DOCUMENT SEGMENT
The scenes of Joseph’s “Doubts” which follow in all English cycles also play upon the possibility that Mary as a vulnerable young woman has been seduced by a handsome young man, not the “angel” she claims. Most critics have placed the drama of Joseph’s discovery within the comic fabliau tradition of an old man married to a young and potentially wayward wife. I would also suggest the relevance of female conduct literature to Joseph’s discourse.
In N-Town, Joseph’s Return, Joseph rejects the claim that an angel had explained the child’s divine paternity to Mary:
Alas alas let be do way
It was sum boy be-gan þis game
þat clothyd was clene and gay
and Ʒe Ʒeve hym now an Aungel name.
(74–7)9
Joseph has read his conduct literature and knows the omnipresent danger of handsome youths and their fine words. In the York cycle, Joseph’s Trouble about Mary, Mary’s maid servants testify to her purity and isolation from men: “Hir kepars have we bene / And sho ay in oure sight, / Come here no man bytwene / To touche þat berde so bright” (118–21).10 Only an angel has come to feed Mary, her chaperons insist. Joseph, however, rejects their testimony:
þanne se I wele youre menyng is
þe aungell has made hir with childe
Nay, som man in aungellis liknesse
With somkyn gawde has hir begiled,
And þat trow I.
(134–8)
The probability of angelic conception is obviously outweighed by the likelihood that some attractive man has tricked Mary.
Distinguishing the influence of the mystical prudence tradition from the influence of conduct literature within such a scene is very difficult; it should be noted, however, that there is never any suggestion that the angel might be the devil in disguise – Joseph thinks only that the “angel” is a human seducer. Even more important, in my opinion, is distinguishing Joseph’s role in a didactic as opposed to an exemplary dramatic mode. If the cycle plays are perceived as dramatic expositions of salvation history whose primary message is theological, then Joseph does seem an old fool. Without understanding of the divine plan, he exists only as foil to Mary and thus as comic butt of the action. If, however, we acknowledge multiple messages within these plays, then their reception becomes considerably more complicated. Joseph may function as an exemplary character in his own right, not just at the end of the play-when the angel explains the Virgin Birth and Joseph accepts his role as human husband and father – but earlier in the midst of his “doubts.” In his comic confusion, Joseph expresses propositions which were normative for late medieval culture: that marriage between partners of unequal age was socially disruptive and that young women unless carefully chaperoned and instructed were liable to the seductions of handsome, glib young men. The exception, Mary, does not disprove the validity of such rules. In addition to its fundamental task of dramatizing the doctrine of the Incarnation, the cycle drama was now charged with articulating rules of social conduct for its audience.

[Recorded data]
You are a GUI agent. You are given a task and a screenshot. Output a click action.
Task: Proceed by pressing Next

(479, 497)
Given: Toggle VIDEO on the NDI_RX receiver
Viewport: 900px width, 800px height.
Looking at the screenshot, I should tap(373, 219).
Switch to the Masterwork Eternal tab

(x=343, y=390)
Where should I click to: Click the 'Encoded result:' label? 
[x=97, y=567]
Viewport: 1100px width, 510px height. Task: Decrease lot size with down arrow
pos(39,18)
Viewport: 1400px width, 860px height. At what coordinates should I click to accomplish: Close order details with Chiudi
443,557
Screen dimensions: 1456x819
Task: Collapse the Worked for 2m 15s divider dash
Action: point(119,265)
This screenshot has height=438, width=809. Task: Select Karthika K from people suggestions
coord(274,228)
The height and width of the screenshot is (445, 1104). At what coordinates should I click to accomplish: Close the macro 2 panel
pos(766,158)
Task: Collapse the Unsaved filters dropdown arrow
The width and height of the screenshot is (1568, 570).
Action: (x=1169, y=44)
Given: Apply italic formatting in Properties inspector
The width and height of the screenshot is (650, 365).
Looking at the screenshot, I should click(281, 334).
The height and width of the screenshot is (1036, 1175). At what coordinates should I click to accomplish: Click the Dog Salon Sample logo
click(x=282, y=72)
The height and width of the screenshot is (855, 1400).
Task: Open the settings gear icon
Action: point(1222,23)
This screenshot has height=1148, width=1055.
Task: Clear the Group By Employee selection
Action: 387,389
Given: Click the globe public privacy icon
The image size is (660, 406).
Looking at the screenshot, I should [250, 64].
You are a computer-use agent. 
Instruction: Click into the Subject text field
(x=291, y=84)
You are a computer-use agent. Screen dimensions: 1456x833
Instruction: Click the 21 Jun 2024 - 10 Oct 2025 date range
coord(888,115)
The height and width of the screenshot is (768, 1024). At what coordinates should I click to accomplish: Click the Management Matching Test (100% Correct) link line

DIRECTIONS
(a) Based on the passage about Joseph's doubts in the English cycle plays, decide whether each statement agrees with it. Answer yes or no for each, and quote the words that decide it.
(i) Joseph suspects the "angel" may be the devil in disguise.
(ii) In the York cycle, Mary's maid servants testify to her purity.
(iii) Most critics place Joseph's discovery within the comic fabliau tradition.
(b) Continue the passage about Joseph's doubts in the cycle plays, starting right after its final sentence.

ANSWER LIST
(a)
(i) No: "there is never any suggestion that the angel might be the devil in disguise"
(ii) Yes: "In the York cycle, Joseph’s Trouble about Mary, Mary’s maid servants testify to her purity and isolation from men"
(iii) Yes: "Most critics have placed the drama of Joseph’s discovery within the comic fabliau tradition of an old man married to a young and potentially wayward wife."

(b)
The presence of such multiple messages is even clearer in the Towneley Salutation of Elizabeth, a brief Visitation play dramatizing the episode from Luke (I: 35 – 56) in which the annunciate Mary visits her aged but miraculously pregnant kinswoman Elizabeth. In Luke, the meeting of the two women is a vehicle for celebrating the Incarnation as an example of divine power manifested within history. The centerpiece of our play is also Elizabeth’s praise of Mary as blessed among women and Mary’s song of response, the Magnificat – both closely paraphrased from Luke but more immediately available to the audience each day in the liturgy of vespers. But this crucial theological exchange occupies only about half (47) of the play’s 90 lines. The other half (43) shows the friendly interaction of the two kinswomen, who engage in lengthy greetings at the beginning of the play and warm farewells at the end.
Such critical comment as there has been upon this play sees the human sentiment as an innocuous way of naturalizing abstract religious doctrine.11 While such an approach probably reflects modern rather than medieval sensibilities, it does point to a more significant way to interpret the human relationships so carefully depicted in the medieval cycle drama: those relationships are intended to be exemplary in their own right. In the Salutation of Elizabeth the greetings, gossip, and leave-takings between Mary and Elizabeth model behavior for the medieval audience, especially its women members. Elizabeth greets Mary with joy as “blyssed blome” (4), “doghter and dere hart” (8), “dere kyns Woman” (15), and “frely foode” (85). Mary reciprocates by enquiring about Elizabeth’s health, and the two exchange queries about friends and relatives back home (16–18, 22–7, 88).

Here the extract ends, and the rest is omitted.